Furthermore, the Company also faces the risk of product recalls resulting from
design or manufacturing defects which are not discovered during the
manufacturing and testing process. In the event of a significant number of
product returns, the Company's net sales and gross margin could be materially
adversely affected.

DEPENDENCE ON NEW PRODUCT DEVELOPMENT, RAPID TECHNOLOGICAL CHANGE

         The Company's business, financial condition and results of operations
will depend to a significant extent on its ability to maintain its position in
the market for multimedia accelerator products that integrate large DRAM with
analog and logic circuitry on a single chip. As a result, the Company believes
that significant expenditures for research and development will continue to be
required in the future. The notebook PC market for which the Company's products
are designed is intensely competitive and is characterized by rapidly changing
technology, evolving industry standards and declining average selling prices.
Notebook PC manufacturers demand products incorporating rich features and
functionality in order to achieve product differentiation. The Company must
anticipate the features and functionality that the consumer and/or OEMs of
notebook PCs will demand, incorporate those features and functionality into
products that meet the exacting design requirements of the notebook PC
manufacturers, price its products competitively, and introduce the products to
the market on a timely basis. For example, 3-D and DVD functionality have become
increasingly important for notebook PCs. The Company's ability to compete may
depend on its ability to incorporate these features in its products. The success
of new product introductions is dependent on several factors, including proper
new product definition, timely completion and introduction of new product
designs, the ability of strategic manufacturing partners to effectively design
and implement the manufacture of new products, quality of new products,
differentiation of new products from those of the Company's competitors and
market acceptance of NeoMagic's and its customers' products. There can be no
assurance that the products the Company expects to introduce will incorporate
the features and functionality demanded by system manufacturers and consumers of
notebook PCs, will be successfully developed, or will be introduced within the
appropriate window of market demand. The Company is currently experiencing
delays in bringing to volume production new products that incorporate hardware
3D functionality which has had a material adverse effect on the Company's
business, financial condition and results of operations. The failure of the
Company to successfully introduce future new products and achieve market
acceptance for such products would have a material adverse effect on the
Company's business, financial condition and results of operations.

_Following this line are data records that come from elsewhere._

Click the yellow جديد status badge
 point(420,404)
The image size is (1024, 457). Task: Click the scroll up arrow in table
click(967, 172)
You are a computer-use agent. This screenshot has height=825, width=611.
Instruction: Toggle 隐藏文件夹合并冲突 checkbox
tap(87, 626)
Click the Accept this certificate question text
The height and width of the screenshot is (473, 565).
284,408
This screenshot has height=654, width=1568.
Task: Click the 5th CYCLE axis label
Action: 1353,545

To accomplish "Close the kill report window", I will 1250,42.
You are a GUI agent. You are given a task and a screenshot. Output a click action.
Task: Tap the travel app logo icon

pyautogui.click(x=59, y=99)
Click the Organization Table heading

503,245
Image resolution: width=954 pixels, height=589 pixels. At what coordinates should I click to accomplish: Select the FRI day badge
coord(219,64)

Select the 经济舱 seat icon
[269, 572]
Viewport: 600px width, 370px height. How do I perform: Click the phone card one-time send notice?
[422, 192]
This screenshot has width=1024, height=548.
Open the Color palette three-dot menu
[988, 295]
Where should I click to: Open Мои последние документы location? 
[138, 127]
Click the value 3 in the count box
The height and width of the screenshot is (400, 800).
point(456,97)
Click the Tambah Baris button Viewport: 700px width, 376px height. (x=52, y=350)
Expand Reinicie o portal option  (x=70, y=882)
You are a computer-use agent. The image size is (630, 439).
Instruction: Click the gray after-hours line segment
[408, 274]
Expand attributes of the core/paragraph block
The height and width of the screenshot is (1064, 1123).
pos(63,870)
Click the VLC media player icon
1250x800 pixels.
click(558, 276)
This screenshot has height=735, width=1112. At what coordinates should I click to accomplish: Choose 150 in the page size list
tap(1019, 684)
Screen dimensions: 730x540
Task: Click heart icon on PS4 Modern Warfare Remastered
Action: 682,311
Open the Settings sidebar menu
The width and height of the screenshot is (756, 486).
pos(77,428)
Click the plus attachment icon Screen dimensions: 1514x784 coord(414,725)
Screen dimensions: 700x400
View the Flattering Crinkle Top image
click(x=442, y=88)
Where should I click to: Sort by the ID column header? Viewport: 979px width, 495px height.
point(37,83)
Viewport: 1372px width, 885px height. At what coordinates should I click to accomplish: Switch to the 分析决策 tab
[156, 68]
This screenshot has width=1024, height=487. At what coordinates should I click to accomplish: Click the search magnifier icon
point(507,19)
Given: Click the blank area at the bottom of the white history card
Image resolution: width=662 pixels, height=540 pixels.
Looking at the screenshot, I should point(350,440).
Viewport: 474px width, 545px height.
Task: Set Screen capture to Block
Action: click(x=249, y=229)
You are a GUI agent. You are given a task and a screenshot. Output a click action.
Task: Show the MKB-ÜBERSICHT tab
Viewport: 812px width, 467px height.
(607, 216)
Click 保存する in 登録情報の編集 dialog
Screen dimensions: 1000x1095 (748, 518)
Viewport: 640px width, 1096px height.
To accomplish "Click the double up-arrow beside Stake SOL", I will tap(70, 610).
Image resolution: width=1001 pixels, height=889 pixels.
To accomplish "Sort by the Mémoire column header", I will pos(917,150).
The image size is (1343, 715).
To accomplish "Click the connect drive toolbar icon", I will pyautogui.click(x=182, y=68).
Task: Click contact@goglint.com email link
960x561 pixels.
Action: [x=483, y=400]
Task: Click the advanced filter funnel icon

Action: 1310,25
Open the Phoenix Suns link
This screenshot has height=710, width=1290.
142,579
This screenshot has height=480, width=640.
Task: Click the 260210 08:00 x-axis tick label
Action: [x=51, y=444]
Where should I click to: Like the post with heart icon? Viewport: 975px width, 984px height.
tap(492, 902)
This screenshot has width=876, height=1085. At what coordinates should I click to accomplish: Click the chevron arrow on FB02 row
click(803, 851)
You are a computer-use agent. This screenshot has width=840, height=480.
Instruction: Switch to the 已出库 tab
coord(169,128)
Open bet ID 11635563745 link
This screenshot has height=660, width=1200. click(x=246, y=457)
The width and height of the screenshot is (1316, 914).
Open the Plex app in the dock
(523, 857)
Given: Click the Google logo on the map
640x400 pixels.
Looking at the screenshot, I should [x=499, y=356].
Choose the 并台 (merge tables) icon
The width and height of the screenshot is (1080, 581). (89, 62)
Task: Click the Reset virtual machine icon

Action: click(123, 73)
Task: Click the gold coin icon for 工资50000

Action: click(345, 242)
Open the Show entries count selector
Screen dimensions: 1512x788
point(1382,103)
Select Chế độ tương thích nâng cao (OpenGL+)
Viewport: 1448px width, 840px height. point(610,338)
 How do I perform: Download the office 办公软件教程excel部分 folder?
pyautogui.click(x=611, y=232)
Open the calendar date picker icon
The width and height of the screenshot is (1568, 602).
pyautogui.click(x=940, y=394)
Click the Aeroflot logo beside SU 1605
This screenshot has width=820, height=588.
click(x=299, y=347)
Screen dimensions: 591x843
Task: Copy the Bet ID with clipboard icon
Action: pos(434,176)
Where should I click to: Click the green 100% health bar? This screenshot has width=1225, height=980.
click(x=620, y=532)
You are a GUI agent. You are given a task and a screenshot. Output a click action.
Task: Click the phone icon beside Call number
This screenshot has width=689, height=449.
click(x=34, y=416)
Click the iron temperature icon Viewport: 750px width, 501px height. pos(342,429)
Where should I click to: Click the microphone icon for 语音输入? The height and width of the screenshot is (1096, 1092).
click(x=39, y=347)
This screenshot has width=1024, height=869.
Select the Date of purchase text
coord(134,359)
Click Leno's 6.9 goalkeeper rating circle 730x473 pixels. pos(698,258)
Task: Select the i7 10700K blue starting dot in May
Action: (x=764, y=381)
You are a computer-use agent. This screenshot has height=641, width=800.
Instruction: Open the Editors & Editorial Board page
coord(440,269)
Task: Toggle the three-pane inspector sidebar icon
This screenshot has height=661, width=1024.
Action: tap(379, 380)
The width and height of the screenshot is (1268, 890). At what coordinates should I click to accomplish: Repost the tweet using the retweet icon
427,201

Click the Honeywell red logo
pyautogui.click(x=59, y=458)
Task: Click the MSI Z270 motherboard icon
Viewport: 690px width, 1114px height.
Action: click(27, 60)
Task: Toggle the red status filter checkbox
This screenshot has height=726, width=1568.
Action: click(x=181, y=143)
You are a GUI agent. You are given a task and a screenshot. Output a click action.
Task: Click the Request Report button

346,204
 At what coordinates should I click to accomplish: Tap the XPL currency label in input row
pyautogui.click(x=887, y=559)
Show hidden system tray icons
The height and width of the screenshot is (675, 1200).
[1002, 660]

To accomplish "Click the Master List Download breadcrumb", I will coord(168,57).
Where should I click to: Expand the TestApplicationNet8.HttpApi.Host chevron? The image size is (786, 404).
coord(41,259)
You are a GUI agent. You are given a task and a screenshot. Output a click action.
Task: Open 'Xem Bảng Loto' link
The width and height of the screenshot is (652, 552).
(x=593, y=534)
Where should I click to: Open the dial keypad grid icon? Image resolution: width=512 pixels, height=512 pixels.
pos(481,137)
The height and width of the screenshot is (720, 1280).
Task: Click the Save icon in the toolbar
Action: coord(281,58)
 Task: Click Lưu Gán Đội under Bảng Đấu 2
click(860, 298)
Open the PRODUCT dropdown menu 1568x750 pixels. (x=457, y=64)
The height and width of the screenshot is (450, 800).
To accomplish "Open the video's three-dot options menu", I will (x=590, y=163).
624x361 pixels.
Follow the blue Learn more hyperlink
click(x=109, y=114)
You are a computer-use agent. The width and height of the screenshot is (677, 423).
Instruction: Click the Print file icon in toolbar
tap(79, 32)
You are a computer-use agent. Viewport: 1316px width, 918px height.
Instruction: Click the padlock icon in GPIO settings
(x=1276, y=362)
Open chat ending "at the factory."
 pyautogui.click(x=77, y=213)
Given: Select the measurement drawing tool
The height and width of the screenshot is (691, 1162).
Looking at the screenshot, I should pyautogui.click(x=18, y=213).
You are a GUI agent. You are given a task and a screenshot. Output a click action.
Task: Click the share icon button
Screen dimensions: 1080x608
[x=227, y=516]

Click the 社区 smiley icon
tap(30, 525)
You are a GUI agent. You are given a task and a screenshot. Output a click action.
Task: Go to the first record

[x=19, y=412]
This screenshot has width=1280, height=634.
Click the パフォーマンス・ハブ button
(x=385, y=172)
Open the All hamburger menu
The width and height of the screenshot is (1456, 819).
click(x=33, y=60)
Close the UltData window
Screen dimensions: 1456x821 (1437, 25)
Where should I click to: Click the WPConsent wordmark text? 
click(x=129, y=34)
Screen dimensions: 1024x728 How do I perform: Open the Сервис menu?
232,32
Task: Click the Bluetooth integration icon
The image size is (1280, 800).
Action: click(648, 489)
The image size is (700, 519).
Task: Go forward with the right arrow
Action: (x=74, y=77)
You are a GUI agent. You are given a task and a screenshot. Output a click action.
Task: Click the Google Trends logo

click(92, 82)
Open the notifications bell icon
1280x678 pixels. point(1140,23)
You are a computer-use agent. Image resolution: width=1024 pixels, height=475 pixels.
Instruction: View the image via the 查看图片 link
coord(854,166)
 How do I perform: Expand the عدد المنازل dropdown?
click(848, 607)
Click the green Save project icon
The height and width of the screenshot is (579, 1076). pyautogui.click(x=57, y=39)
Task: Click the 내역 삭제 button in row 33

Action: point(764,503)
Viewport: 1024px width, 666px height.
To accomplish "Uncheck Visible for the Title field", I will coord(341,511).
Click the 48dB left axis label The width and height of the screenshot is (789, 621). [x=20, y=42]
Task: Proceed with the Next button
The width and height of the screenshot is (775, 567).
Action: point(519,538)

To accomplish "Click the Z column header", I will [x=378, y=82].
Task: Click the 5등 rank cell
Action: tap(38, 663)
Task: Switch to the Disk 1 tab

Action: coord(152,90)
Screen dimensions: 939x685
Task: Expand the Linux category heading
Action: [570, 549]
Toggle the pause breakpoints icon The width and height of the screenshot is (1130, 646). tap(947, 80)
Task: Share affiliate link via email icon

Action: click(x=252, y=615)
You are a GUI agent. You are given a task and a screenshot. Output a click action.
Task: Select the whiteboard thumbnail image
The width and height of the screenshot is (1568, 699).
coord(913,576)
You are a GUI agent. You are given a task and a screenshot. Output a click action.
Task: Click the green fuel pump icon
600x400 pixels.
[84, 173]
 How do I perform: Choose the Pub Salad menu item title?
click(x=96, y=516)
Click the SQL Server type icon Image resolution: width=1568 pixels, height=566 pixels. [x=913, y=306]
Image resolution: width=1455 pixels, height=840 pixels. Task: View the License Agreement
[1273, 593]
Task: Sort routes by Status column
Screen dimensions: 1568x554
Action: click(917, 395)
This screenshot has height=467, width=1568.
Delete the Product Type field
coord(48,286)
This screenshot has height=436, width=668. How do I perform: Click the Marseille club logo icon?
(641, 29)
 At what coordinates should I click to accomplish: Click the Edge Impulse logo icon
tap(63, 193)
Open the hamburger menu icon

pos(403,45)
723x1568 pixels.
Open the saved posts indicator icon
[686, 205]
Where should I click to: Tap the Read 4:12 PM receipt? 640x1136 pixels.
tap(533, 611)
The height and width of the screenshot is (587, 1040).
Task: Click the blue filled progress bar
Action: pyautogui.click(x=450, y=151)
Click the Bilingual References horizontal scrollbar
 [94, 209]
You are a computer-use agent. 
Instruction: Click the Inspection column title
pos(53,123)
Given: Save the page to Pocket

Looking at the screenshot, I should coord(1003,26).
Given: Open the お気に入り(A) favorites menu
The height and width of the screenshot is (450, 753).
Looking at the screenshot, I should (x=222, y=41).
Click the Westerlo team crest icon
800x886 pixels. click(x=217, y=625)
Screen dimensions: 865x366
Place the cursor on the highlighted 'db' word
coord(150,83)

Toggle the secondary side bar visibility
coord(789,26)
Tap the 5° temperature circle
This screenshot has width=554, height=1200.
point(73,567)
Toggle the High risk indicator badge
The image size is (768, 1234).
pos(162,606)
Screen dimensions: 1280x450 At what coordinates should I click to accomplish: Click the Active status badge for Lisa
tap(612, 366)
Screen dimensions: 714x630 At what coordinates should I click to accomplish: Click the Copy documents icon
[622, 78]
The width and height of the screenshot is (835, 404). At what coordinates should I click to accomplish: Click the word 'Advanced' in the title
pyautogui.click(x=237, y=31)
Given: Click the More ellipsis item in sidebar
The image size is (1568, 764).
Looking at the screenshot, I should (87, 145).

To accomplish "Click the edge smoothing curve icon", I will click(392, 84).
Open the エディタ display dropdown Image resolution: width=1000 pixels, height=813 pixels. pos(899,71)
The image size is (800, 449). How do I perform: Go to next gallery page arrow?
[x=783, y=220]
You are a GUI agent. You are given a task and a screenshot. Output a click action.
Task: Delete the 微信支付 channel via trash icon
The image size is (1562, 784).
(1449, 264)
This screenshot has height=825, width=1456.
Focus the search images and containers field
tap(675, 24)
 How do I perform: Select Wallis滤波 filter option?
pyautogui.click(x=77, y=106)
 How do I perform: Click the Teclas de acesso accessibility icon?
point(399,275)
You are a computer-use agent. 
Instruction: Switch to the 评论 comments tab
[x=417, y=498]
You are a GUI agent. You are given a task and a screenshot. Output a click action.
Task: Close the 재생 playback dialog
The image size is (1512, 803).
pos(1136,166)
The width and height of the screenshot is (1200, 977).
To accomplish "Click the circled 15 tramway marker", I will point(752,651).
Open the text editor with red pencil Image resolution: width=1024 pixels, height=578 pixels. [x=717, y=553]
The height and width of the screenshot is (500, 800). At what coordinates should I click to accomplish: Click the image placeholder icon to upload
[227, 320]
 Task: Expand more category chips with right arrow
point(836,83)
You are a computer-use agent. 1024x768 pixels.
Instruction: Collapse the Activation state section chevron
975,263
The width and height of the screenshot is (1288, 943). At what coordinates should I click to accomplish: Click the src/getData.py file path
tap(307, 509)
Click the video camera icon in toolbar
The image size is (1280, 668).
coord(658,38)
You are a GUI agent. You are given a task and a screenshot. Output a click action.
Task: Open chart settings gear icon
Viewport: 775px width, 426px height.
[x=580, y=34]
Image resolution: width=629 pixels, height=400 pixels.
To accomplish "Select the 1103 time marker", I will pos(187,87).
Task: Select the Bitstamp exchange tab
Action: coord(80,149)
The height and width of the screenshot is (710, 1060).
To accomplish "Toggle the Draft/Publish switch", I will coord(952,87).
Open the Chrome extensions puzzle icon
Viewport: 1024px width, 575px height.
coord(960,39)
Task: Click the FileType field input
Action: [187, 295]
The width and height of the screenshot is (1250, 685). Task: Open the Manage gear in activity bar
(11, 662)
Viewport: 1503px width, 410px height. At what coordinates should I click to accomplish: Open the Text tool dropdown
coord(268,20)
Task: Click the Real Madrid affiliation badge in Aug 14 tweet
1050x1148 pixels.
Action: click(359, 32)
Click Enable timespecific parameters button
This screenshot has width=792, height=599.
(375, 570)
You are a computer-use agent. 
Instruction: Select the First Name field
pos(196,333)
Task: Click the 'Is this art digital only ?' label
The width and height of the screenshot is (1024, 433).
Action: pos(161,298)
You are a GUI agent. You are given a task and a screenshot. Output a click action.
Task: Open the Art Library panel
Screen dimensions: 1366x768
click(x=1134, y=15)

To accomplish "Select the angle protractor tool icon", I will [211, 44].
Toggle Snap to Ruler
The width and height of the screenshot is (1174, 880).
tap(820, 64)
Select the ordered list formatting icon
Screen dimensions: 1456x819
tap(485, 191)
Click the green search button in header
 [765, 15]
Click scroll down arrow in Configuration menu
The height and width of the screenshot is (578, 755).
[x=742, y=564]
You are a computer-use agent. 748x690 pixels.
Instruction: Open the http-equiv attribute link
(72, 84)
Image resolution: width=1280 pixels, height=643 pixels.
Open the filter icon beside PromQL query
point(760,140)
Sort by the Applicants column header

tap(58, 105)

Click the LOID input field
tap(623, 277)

           In addition, there can be no assurance that fundamental advances in
either the memory or logic components of the Company's products will not
significantly increase the complexity inherent in the design and manufacture of
the Company's products, rendering the Company's product technologically
infeasible or uncompetitive. The multiple chip solutions offered by some of the
Company's competitors are less complex to

                                 Page 20 of 25

<PAGE>


design and manufacture than the Company's integrated products. As a result,
these competitive solutions may be less expensive, particularly during
periods of depressed DRAM prices. The time required for competitors to
develop and introduce competing products may be shorter and manufacturing
yields may be better than those experienced by the Company.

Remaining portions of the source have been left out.